Timothy Blauwkamp		Do Wnt proteins act on stem cells directly?   To address this question, we have developed methods to purify active Wnt proteins. During this work, we established that Wnt proteins are unusual, in that they are modified by fatty acids, making the Wnt protein very hydrophobic.  With the purified active Wnt in hand, we tested how the protein can be used to manipulate the behavior of stem cells in culture. These studies have borne fruit in several different stem cell areas, including in embryonic stem (ES) cells and mammary stem cells.  In these cases, we established that we can expand stem cells in an undifferentiated state, with full retention of specific differentiation capacities.
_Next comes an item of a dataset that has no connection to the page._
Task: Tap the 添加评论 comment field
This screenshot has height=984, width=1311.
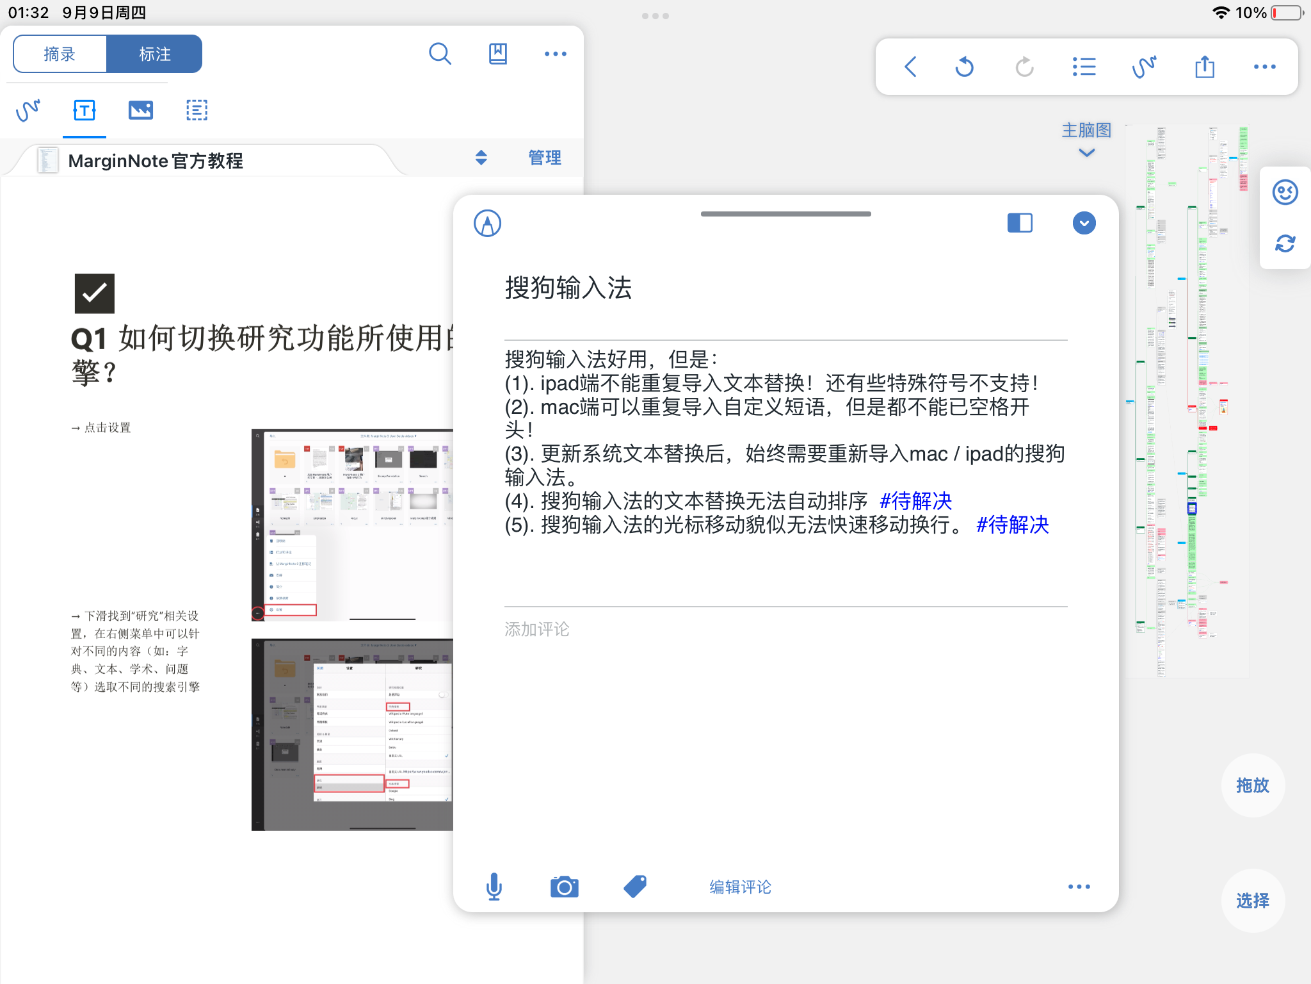Action: [x=785, y=629]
The latter is revealed when the Wnt protein is withdrawn and the stem cells are transplanted in vivo. We have also established that Wnt protein is specifically required for preventing the differentiation that ES cells would undergo into epiblast-like stem cells which have different characteristics compared to embryonic stem cell. These findings have significant fundamental and practical implications, as one of the key questions in the stem cell field is how to control the decisions that these cells make to stay undifferentiated or to become committed.
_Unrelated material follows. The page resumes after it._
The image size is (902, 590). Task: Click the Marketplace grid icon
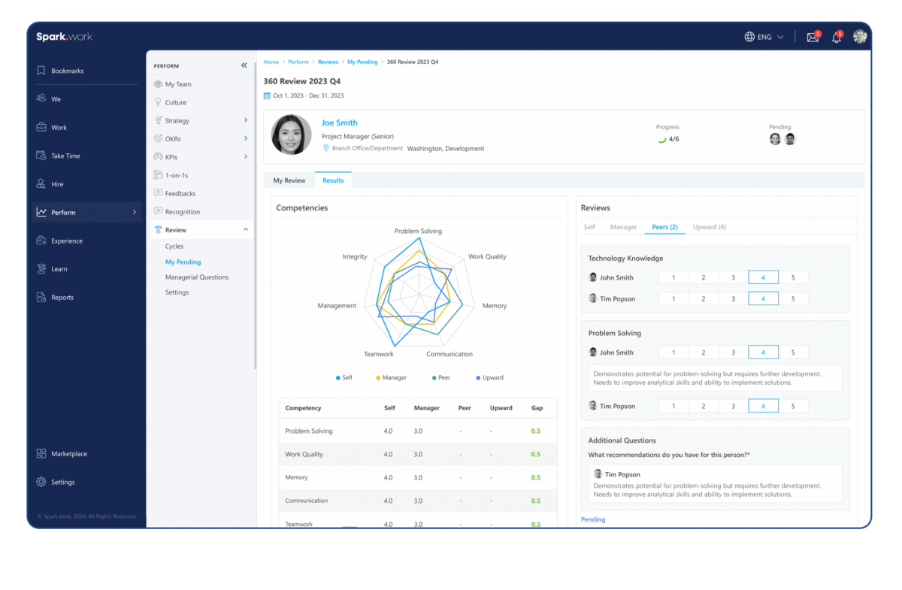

Shukry Habib		Can Wnt proteins control asymmetric cell divisions?   To better understand how Wnt signals affect stem cell division, we study the direct effect of recombinant Wnt proteins on the division mode (symmetric vs. asymmetric) of purified populations of embryonic stem cells. We developed a novel strategy that directs the Wnt proteins to one specific side of the cell and therefore allows the induction of cell polarity. The division mode of the cell is monitored by time lapse imaging. Our data shows that a local source of Wnt proteins is sufficient to induce asymmetric division of mESCs. Furthermore, during the division, the cell in contact with the Wnt source maintains its pluripotency whereas the daughter cell that is farther from the Wnt source is prone to differentiate.